Where the column names are:
    * Frame Index/PDB ID: Identifier for particular structure or frame identifier
    * Resid: Residue number (for a given structure file)
    * MSA_Resid: Common residue indexing based on multiple sequence alignment (MSA)
    * Index_1: Atom index (0-based indexing) of interacting protein atom
    * Index_2: Atom index (0-based indexing) of interacting water atom
    * Protein_Atom: Name of interacting protein atom
    * Classification: 'backbone' or 'side-chain'
    * Protein_Coords: Coordinates of interacting protein atom
    * Water_Coords: Coordinates of interacting water atom
    * Angle_1: Calculated angle from protein atom -- water atom -- reference 1
    * Angle_2: Calculated angle from protein atom -- water atom -- reference 2

.. note::
   Atom indexes use 0-based indexing to ensure consistency with MDAnalysis. However, most structure files use 1-based indexing for atom numbers.

* **pymol_projections**: This directory will contain .pml (PyMOL) files containing connection information to project onto protein structures. To read these files properly, load first into pymol the corresponding structure and trajectory frames of interest. Then, load in the connection information by calling:

 .. code-block:: console

   $ @path/to/pml/file

Into the PyMOL console.

.. note::

   .. role:: python (code)
      :language: python 
 
   If using trajectories, be sure to load the trajectory frames into the structure **before** loading in the connection information. In order to increase speed in loading, we recommend using the 'start' and 'stop' arguments in PyMOL's :python:`load_traj` function to ensure that only relevant frames are loaded into the structure. For example:

.. code-block:: console

   $ load /path/to/structure
   $ load_traj /path/to/trajectory start=10, stop=20
   $ @/path/to/pml_files/15.pml


Run WatCon Post-Analysis
------------------------

Once WatCon has been run initially, a separate input file can be utilized for separate post analysis. An example analysis input file is provided in the :doc:`Getting Started <../getting_started>` section.
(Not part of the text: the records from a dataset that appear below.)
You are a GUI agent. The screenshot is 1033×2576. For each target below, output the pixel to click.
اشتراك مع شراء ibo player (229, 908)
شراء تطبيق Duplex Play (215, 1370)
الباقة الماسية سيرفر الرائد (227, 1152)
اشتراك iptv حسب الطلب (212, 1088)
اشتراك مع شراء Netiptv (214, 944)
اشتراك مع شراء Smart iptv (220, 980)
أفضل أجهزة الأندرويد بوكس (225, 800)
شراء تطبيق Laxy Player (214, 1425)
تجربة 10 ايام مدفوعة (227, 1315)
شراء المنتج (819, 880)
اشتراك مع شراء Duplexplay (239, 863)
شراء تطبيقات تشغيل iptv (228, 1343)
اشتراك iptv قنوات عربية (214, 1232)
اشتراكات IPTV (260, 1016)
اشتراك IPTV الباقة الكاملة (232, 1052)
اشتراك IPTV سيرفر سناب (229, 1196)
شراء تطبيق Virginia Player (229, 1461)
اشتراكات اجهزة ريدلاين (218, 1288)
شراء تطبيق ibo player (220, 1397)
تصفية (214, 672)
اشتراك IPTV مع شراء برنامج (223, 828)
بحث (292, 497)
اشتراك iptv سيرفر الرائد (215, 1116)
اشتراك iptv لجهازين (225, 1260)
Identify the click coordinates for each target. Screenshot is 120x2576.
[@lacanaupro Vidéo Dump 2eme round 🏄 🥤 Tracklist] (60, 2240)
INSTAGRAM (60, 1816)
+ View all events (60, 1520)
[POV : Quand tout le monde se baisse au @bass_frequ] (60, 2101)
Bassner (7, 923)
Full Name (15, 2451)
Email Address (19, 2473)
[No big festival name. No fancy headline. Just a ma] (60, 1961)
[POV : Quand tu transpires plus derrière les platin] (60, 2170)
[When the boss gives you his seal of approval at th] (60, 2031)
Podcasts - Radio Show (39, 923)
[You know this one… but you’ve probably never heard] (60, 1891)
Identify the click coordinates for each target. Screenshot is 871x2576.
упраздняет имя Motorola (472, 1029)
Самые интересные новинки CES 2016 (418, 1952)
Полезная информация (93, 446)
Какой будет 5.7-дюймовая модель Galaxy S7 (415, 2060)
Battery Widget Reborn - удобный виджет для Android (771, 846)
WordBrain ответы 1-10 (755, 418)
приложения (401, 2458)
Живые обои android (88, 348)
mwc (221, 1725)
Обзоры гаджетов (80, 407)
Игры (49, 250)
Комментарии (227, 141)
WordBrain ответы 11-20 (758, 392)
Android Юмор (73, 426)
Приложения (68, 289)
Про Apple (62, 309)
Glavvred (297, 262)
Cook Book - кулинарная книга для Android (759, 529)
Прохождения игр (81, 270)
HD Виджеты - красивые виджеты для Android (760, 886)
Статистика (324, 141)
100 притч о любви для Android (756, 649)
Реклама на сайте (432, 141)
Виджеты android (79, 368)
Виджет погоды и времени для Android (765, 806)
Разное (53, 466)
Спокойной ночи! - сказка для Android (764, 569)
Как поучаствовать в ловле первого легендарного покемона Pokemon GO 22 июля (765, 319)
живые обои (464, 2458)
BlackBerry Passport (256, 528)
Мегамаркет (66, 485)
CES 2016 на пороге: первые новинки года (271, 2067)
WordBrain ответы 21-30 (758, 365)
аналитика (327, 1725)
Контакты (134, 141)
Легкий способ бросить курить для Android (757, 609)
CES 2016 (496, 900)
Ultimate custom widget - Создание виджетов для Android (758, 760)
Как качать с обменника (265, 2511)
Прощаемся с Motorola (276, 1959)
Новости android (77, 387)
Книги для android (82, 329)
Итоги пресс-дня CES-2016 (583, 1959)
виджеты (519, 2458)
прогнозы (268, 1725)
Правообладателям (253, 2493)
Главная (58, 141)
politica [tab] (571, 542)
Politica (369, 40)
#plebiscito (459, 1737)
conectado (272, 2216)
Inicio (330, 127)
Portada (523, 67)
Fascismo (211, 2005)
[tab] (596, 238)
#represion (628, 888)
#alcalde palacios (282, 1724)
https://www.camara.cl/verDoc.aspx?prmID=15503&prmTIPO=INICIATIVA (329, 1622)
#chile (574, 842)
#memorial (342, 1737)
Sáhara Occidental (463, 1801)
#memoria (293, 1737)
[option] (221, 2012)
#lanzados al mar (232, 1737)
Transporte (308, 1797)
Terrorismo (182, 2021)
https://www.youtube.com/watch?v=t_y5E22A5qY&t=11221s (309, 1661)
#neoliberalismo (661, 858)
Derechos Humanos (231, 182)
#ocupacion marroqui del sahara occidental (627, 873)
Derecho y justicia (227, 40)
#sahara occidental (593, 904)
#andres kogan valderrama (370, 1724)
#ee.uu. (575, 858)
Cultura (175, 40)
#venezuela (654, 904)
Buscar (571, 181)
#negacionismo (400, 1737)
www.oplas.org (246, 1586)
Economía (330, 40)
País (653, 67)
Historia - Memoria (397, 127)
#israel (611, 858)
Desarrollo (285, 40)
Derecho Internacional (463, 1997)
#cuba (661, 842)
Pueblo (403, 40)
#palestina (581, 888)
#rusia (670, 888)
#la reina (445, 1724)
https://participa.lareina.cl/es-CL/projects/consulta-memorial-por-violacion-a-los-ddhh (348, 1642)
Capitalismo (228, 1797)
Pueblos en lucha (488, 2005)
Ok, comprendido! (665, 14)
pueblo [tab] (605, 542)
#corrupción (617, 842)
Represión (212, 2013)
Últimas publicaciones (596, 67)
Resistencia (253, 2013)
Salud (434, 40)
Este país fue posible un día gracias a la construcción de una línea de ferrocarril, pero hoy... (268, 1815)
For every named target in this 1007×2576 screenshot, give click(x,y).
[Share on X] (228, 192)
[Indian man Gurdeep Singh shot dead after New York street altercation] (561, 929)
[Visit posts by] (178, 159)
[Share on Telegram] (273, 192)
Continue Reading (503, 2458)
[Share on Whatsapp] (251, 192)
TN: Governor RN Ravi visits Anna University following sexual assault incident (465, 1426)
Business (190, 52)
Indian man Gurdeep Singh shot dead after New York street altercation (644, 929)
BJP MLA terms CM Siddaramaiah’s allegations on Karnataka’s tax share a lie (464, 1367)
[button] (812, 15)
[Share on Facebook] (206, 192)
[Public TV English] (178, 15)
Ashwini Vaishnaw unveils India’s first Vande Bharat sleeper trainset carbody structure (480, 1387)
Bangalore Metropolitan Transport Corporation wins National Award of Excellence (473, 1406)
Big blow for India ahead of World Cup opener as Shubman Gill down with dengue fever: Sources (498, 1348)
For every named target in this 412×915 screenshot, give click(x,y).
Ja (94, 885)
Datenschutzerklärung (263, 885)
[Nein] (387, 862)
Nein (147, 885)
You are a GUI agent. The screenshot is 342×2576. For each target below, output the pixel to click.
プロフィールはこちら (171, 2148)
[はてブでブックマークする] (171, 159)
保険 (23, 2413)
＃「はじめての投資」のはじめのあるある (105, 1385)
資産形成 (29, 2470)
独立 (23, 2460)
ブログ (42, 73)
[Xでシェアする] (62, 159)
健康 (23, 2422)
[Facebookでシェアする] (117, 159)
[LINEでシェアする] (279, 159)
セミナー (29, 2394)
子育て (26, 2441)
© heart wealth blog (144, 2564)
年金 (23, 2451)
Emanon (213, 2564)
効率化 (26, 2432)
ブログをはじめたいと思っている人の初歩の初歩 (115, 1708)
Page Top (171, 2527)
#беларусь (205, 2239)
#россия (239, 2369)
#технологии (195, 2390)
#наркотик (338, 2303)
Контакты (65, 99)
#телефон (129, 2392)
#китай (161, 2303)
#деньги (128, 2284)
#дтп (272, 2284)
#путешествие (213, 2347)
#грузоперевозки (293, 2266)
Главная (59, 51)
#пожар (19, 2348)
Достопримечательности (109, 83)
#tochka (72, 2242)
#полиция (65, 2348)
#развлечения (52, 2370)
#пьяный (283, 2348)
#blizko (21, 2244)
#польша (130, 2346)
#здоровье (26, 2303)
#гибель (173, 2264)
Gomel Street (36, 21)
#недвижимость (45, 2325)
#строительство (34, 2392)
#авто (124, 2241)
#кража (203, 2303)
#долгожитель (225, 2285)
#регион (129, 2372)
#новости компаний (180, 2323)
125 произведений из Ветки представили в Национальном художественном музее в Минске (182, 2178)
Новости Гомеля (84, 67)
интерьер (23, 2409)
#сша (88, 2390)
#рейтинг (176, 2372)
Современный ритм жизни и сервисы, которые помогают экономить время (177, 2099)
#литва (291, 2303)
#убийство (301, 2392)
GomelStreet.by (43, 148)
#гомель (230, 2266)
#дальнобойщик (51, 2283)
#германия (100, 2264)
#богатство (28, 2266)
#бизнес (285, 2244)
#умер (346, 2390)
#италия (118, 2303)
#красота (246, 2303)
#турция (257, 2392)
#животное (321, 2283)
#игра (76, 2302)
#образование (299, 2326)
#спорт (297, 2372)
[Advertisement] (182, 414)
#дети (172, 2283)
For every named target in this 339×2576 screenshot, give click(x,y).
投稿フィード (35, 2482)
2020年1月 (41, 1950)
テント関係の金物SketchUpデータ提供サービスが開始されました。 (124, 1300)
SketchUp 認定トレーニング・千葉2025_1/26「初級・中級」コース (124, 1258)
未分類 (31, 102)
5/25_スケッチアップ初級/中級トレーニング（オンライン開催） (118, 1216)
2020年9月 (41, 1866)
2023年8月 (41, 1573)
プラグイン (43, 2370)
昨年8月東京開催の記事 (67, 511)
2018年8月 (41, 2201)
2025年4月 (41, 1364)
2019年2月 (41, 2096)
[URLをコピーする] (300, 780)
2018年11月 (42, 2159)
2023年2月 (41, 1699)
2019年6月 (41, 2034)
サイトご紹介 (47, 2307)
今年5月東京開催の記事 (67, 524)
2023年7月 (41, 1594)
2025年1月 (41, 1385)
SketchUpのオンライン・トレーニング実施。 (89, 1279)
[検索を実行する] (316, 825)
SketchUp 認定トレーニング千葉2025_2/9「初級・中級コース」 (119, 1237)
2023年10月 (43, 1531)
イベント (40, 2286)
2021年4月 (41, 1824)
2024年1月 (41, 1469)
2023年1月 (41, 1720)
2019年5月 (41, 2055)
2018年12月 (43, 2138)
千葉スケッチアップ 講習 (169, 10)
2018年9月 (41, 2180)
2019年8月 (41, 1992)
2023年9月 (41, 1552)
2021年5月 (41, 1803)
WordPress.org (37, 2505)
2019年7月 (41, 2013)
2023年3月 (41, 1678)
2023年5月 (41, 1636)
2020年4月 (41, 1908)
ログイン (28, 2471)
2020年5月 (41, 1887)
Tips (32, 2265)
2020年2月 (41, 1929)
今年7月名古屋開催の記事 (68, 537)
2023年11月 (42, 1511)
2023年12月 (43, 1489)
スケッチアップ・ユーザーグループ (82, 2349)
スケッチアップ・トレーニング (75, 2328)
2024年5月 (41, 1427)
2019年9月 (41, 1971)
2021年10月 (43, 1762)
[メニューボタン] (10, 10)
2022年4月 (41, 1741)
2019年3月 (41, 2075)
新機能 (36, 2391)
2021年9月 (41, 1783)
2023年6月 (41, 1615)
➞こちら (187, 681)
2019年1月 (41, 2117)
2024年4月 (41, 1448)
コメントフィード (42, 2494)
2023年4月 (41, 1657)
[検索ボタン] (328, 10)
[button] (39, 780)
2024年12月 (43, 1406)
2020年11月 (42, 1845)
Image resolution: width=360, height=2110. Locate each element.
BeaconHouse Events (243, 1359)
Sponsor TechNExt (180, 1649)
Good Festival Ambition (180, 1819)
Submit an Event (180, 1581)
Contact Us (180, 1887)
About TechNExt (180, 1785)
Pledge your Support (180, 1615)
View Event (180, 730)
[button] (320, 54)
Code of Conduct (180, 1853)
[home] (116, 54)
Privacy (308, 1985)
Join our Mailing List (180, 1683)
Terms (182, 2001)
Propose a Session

Post-analysis will produce (depending on specifications) a series of plots along with PDB and .pml files containing conservation information. Tips on calculating and visualizing conservation scores are outlined more directly in the :doc:`User Guide <../faq/calculations>` section. WatCon can then be called on the command line:

.. code-block:: console

   $ python -m WatCon.WatCon --analysis analysis_input.txt

We hope that this tutorial provides a sufficient guide to introduce the basics of a WatCon analysis. For more specific examples and directed guides, we recommend the user to study the remaining tutorials. Specific advice for effective WatCon usage is also outlined in the :doc:`User Guide <../user_guide>` section.